● EXERCISE DETAILS
Among the records that follow, find the line with "This screenshot has height=859, width=868." and the line with "Task: Click the Fidelis Andria club crest". Set down those lines and all lines between them exactly, without adding anything.

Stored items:
▼

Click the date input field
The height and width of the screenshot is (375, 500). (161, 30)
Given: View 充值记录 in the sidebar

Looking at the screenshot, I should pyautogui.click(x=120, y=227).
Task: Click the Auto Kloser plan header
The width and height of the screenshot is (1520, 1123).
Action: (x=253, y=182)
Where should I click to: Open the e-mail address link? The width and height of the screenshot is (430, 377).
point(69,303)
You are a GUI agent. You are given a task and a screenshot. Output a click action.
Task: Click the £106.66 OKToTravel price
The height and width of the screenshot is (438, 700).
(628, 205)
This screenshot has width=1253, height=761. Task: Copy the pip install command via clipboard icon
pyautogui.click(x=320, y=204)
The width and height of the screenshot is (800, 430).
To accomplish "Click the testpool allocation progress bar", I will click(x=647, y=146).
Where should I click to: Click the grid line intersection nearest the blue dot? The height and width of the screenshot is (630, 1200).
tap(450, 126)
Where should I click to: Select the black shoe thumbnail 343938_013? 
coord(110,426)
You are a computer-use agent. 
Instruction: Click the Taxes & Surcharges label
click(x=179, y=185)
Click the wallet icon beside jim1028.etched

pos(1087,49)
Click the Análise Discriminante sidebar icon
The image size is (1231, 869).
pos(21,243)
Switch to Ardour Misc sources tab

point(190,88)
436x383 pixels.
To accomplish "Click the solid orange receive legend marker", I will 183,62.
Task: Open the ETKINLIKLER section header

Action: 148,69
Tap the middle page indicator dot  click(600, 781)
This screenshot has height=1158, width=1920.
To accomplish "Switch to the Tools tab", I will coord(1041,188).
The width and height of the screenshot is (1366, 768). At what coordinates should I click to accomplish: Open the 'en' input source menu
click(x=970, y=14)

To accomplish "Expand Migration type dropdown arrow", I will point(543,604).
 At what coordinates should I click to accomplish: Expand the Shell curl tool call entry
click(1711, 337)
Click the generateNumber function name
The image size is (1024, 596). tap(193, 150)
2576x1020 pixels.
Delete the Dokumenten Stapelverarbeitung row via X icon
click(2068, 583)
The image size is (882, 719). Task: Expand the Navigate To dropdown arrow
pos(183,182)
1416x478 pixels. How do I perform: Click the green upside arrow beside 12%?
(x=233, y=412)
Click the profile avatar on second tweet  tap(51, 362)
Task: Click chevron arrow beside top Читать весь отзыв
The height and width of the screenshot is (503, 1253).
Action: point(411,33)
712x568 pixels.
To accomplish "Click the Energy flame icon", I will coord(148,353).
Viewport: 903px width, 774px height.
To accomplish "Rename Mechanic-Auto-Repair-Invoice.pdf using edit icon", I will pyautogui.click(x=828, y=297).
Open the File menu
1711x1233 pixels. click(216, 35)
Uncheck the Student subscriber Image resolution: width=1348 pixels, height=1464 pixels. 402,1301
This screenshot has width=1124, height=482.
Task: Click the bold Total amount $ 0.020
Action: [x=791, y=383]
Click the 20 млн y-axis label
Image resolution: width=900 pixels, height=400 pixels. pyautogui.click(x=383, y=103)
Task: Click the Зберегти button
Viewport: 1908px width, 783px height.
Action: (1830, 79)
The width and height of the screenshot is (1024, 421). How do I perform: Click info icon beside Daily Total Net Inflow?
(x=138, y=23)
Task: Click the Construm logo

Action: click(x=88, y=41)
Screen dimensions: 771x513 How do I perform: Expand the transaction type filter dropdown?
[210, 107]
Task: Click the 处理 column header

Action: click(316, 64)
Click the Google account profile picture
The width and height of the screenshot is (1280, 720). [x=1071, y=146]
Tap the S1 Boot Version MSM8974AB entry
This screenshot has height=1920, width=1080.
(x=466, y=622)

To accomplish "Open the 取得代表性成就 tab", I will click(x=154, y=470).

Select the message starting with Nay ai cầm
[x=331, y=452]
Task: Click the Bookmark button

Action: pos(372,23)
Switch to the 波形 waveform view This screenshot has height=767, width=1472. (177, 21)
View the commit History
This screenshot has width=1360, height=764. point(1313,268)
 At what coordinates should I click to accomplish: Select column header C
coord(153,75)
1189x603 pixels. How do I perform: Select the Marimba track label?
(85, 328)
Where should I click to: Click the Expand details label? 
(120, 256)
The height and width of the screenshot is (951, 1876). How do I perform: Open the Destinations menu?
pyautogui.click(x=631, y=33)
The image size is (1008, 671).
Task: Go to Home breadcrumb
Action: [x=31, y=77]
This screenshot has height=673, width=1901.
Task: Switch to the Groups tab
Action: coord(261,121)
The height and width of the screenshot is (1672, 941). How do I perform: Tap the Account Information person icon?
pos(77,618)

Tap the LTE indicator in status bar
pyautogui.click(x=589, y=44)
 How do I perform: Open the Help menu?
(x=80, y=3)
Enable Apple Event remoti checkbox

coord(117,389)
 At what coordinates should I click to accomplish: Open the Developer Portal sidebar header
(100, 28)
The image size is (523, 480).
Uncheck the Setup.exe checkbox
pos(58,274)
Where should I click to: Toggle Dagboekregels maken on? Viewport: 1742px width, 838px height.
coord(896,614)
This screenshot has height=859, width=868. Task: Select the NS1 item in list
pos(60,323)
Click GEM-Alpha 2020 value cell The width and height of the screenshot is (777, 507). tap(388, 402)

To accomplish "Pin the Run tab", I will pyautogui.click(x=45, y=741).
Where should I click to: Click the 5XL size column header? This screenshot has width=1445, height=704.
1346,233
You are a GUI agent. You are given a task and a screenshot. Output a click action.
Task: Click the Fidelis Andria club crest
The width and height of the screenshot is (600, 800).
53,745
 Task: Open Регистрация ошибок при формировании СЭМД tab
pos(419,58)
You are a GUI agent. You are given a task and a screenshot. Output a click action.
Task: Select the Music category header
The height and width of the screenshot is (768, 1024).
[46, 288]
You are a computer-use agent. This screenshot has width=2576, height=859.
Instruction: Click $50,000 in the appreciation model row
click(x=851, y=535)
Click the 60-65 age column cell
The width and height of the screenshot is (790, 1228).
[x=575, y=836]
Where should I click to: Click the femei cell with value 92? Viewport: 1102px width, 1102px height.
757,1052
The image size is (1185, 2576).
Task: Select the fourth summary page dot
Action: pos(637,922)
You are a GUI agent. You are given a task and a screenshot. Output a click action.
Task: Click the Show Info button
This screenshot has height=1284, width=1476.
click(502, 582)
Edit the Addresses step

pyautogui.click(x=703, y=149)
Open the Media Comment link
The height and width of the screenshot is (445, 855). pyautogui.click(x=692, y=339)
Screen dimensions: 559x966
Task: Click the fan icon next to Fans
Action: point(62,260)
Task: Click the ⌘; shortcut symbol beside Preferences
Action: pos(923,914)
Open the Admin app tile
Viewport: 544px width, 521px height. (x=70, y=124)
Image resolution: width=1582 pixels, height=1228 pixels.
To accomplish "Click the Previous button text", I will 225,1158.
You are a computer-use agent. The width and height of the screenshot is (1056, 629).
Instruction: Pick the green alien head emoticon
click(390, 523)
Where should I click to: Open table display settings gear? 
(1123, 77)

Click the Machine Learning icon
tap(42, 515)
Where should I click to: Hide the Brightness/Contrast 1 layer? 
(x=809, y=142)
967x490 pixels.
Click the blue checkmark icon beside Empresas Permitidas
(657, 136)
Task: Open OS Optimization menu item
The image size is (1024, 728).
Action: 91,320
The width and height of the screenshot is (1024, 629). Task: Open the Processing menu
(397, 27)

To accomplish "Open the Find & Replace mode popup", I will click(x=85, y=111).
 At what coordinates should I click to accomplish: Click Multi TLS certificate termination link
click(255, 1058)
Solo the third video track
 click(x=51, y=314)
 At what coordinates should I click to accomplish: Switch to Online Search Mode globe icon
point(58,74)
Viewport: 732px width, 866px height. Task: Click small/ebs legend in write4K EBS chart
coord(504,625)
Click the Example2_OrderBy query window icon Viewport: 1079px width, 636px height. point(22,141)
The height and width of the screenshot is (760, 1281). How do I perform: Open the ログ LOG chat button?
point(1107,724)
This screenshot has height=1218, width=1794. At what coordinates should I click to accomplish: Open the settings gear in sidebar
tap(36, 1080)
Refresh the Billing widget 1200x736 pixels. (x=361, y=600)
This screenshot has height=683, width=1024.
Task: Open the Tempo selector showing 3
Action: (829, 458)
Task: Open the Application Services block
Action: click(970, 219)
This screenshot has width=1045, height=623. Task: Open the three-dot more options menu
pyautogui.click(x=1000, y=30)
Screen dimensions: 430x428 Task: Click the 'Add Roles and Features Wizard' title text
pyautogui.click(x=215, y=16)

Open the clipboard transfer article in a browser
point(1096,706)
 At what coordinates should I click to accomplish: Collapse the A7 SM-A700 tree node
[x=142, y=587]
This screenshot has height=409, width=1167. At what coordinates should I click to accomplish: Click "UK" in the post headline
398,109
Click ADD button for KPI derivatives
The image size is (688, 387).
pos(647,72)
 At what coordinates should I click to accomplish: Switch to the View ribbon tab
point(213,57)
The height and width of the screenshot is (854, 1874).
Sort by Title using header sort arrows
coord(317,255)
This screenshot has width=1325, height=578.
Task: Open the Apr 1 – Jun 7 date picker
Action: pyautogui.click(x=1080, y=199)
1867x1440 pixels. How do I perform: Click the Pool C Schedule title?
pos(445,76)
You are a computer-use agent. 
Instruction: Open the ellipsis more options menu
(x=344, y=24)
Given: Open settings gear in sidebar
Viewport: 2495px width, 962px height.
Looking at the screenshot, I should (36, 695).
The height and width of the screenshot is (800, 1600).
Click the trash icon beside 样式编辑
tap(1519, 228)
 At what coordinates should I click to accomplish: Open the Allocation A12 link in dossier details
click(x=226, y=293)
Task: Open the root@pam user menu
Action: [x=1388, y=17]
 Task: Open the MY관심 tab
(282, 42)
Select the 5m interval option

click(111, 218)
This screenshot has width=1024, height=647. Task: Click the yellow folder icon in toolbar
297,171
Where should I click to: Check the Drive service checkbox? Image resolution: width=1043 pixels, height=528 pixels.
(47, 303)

▲

● REPLY
This screenshot has height=859, width=868. Task: Select the NS1 item in list
pos(60,323)
Click GEM-Alpha 2020 value cell The width and height of the screenshot is (777, 507). tap(388, 402)

To accomplish "Pin the Run tab", I will pyautogui.click(x=45, y=741).
Where should I click to: Click the 5XL size column header? This screenshot has width=1445, height=704.
1346,233
You are a GUI agent. You are given a task and a screenshot. Output a click action.
Task: Click the Fidelis Andria club crest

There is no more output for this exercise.